On Draft Day, the Bengals have what everyone else has: a board of names crammed with more information on each potential draftee than the CIA has on Castro. They can tell you how long it takes Darrelle Revis to run 40 yards, what Aaron Ross leaps vertically (tall buildings in a single bound!) and whether Michael Griffin prefers Skippy or Jif.

They have all the data and most of the intangibles. What they don't have is enough eyes, ears and opinions. They lack numbers. This hurts them more in the pro personnel area than it will today. But it hurts today, too. Yet Mike Brown likes his personnel department the way it's always been. Little.

He has his brother Pete, the team's vice president of player personnel, who watches more video than Ebert. Pete Brown is an unsung hero of the organization, sort of a Rain Man of scouting detail. He seems to know everything.

Mike has scouts: his son Paul, the director of football operations; Jim Lippincott; Greg Seamon; and Duke Tobin, a sharp talent spotter who sleeps less than a 12-ounce cup of Starbucks. Mike has two consultants: Bill Tobin, Duke's father, well-connected and wired into the football-rich South, most notably the Southeastern Conference; and John Cooper, the former Ohio State and Arizona State coach, equally entrenched in the college game. And that's it.

That's the problem.

It's not impossible to fix. It just takes a little money. Uh-oh.

In Baltimore, the Ravens have what they call the 20/20 Club. It's for ambitious, aspiring football savants, who'd rather break down game tape than have a life.

They're a group of scouts in their early 20s, hired for the poverty wage of about $20,000.

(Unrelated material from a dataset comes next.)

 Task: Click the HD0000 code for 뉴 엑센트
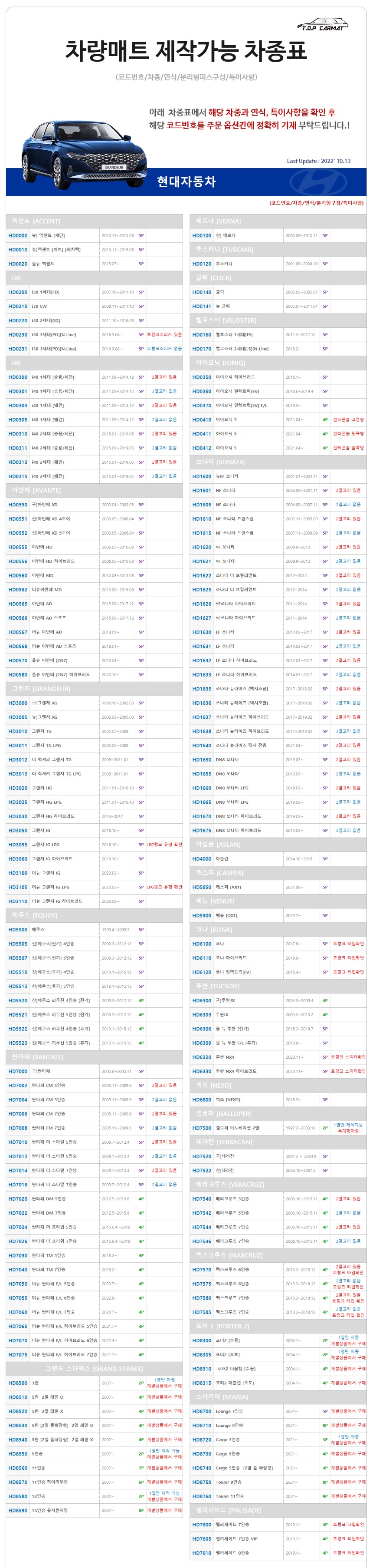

The 20/20s do grunt work, but they're also trained in what could be called the Ravens Way. They watch film. They're in personnel meetings. They're schooled in what the Ravens want in a player. It's not necessarily what you can measure, time or read on a stat sheet.

They're offered the carrot of upward mobility. Hence, the Ravens have a continuity in the personnel department that assures they get the kind of players that "fit (their) scheme, temperament, (and) persona" as national scout Joe Horvitz put it in an interview with the Washington Post. "We are grading specifically for the Ravens."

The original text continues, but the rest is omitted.